Here’s a technique to help you stay in control of your pain, and balance activities and rest.

The $1.00 Technique

1. What Activities?
First, discuss with your doctor what types of activities you can do and for how long.

2. Experiment with Activities
Next, experiment with different types of activities and different lengths of time doing these activities. You want to see if, and by how much, your pain increases when you do certain things. Your goal is to do as much activity as possible, even if your discomfort increases somewhat, but not to the point of higher and higher pain levels as days go by. For example, let’s say you start Monday morning at a pain level of 5, and by the end of the day, your pain level is 7. That’s okay, as long as by Tuesday morning, your level is back to 5 again.

3. $1.00 Worth of Activities
After experimenting, you’ll have a better idea of the amount of activity you can do. Assign that amount of activity $1.00. Now each day you can “spend” $1.00.

4. Be Creative – and Careful – with Your $1.00
So, you have $1.00 each day. Let’s look at some examples.

If you garden for 3 hours in the morning, and this spends 75¢, you know you only have 25¢ left for the day. So you can’t garden for another 3 hours in the afternoon. But perhaps you can walk at a slow pace with your family for 30 minutes.
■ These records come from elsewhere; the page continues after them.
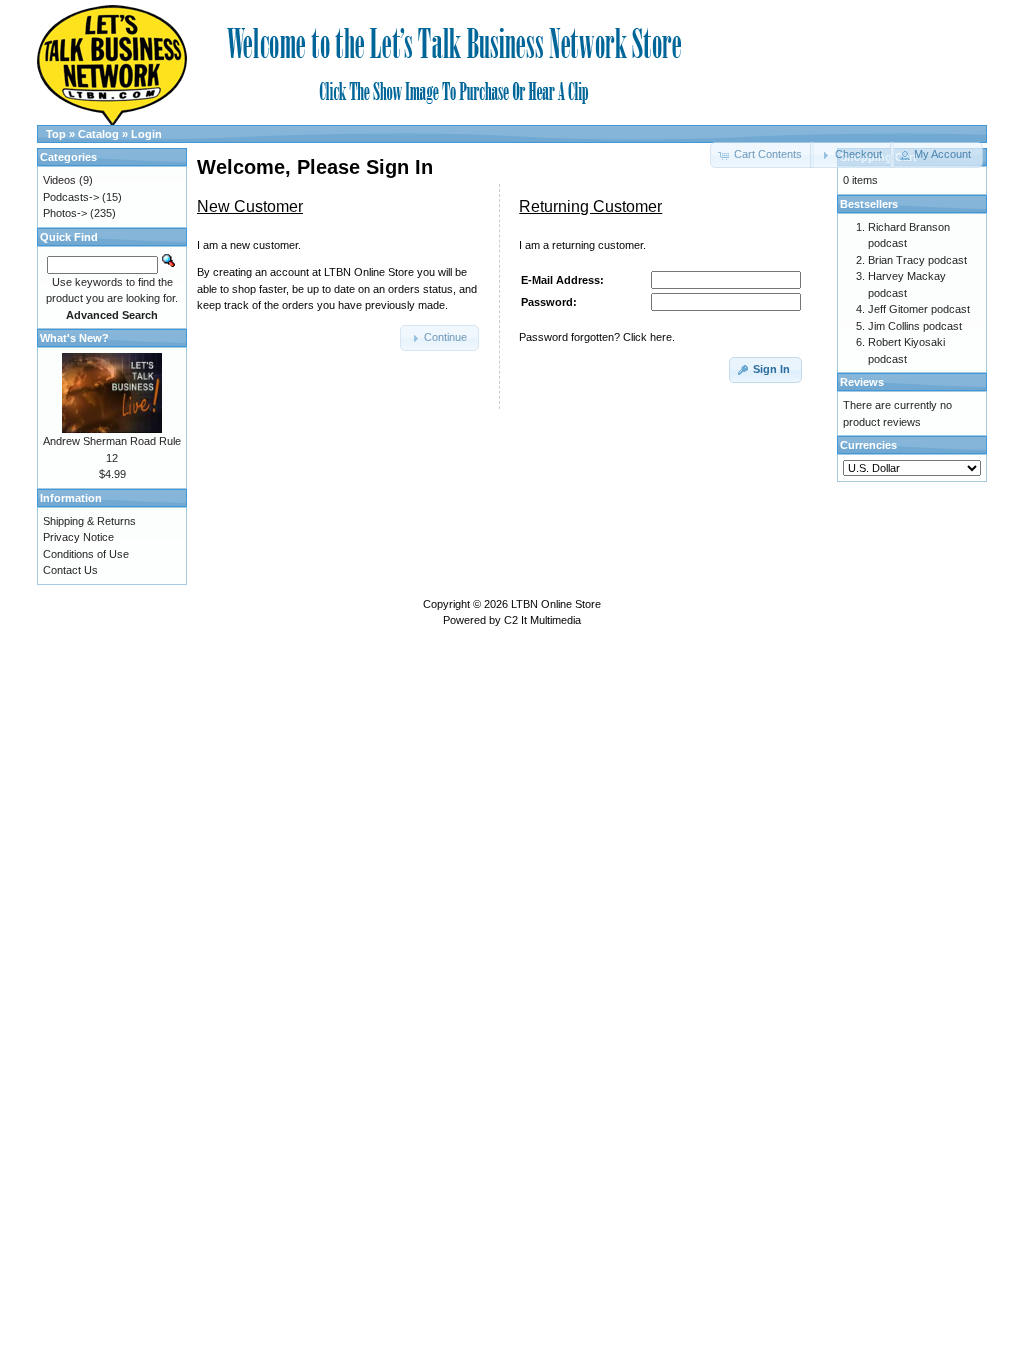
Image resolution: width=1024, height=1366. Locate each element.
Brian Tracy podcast (917, 260)
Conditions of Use (86, 554)
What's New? (74, 338)
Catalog (98, 134)
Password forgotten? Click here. (597, 337)
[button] (851, 155)
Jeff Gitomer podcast (919, 309)
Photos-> (65, 213)
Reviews (862, 382)
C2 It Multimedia (542, 620)
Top (56, 134)
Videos (59, 180)
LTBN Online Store (556, 604)
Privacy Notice (78, 537)
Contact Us (70, 570)
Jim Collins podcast (915, 326)
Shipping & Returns (89, 521)
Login (146, 134)
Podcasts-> (71, 197)
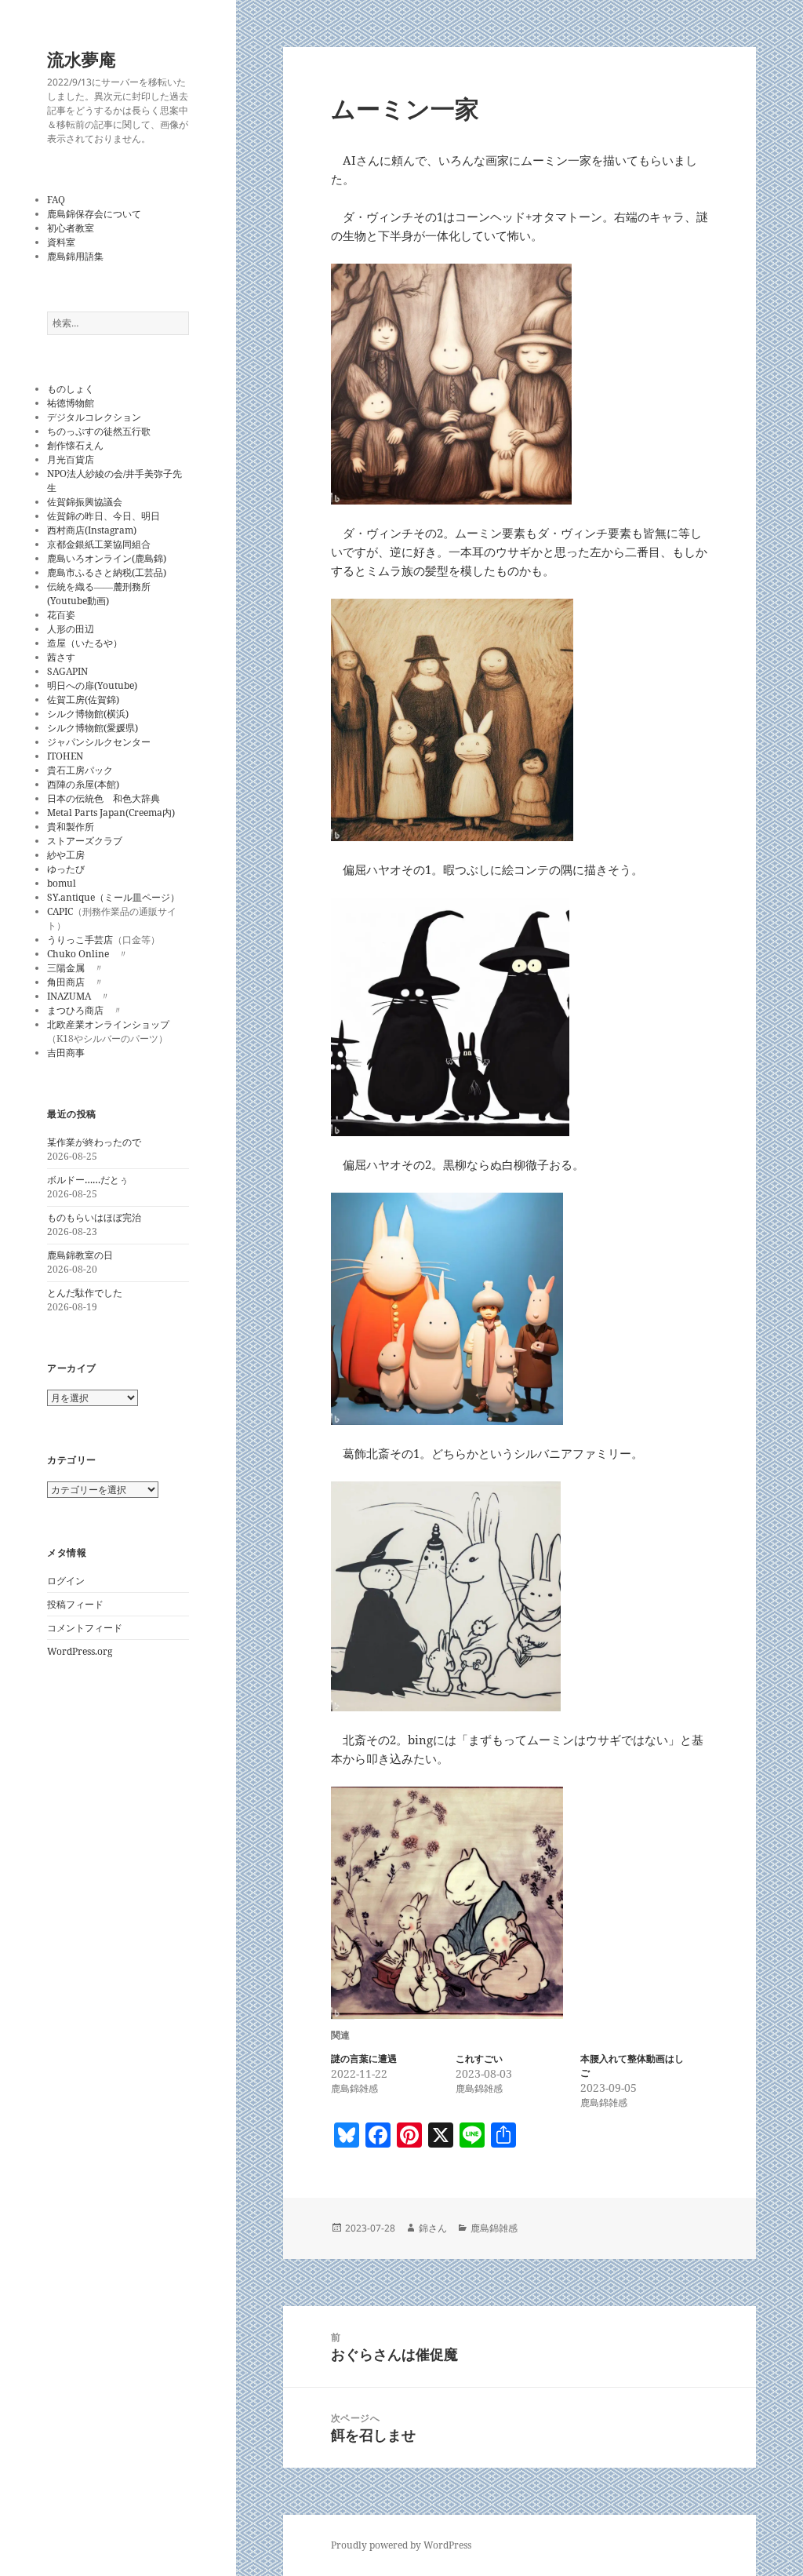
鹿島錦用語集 (75, 256)
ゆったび (66, 869)
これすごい (479, 2058)
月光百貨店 (70, 459)
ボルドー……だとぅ (88, 1179)
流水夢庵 (81, 59)
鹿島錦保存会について (94, 213)
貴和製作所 (70, 826)
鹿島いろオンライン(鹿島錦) (106, 558)
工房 (75, 855)
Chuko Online (78, 953)
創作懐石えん (75, 445)
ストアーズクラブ (84, 840)
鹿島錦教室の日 (80, 1255)
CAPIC (60, 911)
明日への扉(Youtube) (92, 685)
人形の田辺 (70, 629)
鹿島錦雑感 (494, 2228)
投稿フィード (75, 1604)
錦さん (433, 2228)
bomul (61, 883)
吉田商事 (66, 1052)
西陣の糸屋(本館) (83, 784)
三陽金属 (66, 968)
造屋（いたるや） (84, 643)
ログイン (66, 1580)
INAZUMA (69, 996)
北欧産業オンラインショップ (108, 1024)
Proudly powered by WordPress (401, 2545)
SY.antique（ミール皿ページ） (113, 897)
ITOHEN (65, 756)
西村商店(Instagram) (91, 530)
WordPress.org (79, 1651)
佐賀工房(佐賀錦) (83, 699)
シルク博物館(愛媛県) (92, 727)
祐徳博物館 (70, 403)
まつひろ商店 (75, 1010)
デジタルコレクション (94, 417)
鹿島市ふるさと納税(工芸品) (106, 572)
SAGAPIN (67, 671)
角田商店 (66, 982)
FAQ (56, 199)
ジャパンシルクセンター (99, 742)
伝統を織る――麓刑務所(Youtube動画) (99, 593)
If you have an event you want to go to at night, and you estimate that this event will spend 80¢, you’ll need to take it easy during the day, so you’ll have enough reserve for the evening.

At times you’ll go over your $1.00 on a given day. But then recognize that either the day before, or the day after, you’ll have to take it easy. Maybe you can save up 50¢ from the day before, and use 50¢ from the following day, so you can do more than usual. For example, if you have friends visiting on Saturday and you’ll be doing a lot, plan for this. You might take it easy on both Friday and Sunday. You might also be in more pain than usual at the end of Saturday during their visit, but you’ll have a plan to manage that.

Sometimes Being in More Pain is Worth It…
You’re deciding what to do, rather than your pain dictating what you do. There are many things that are worth more discomfort – you decide what they are. You’re balancing activities with rest. By using the $1.00 technique, you also have a way to keep track of your pain levels across the day and across several days.

5. Earning Money to Add to Your $1.00
You also have ways to add to your $1.00 by using all the pain management skills you know. Perhaps some quiet time in the afternoon will bring your pain levels down. Do a relaxation technique. Talk with a friend. Take a bath. Do a guided imagery. Watch a funny movie. If your pain levels go down, you’ll have more activity “money” to “spend.”

Once again, your goal is to live your life as fully as possible, despite having chronic pain. Happy spending!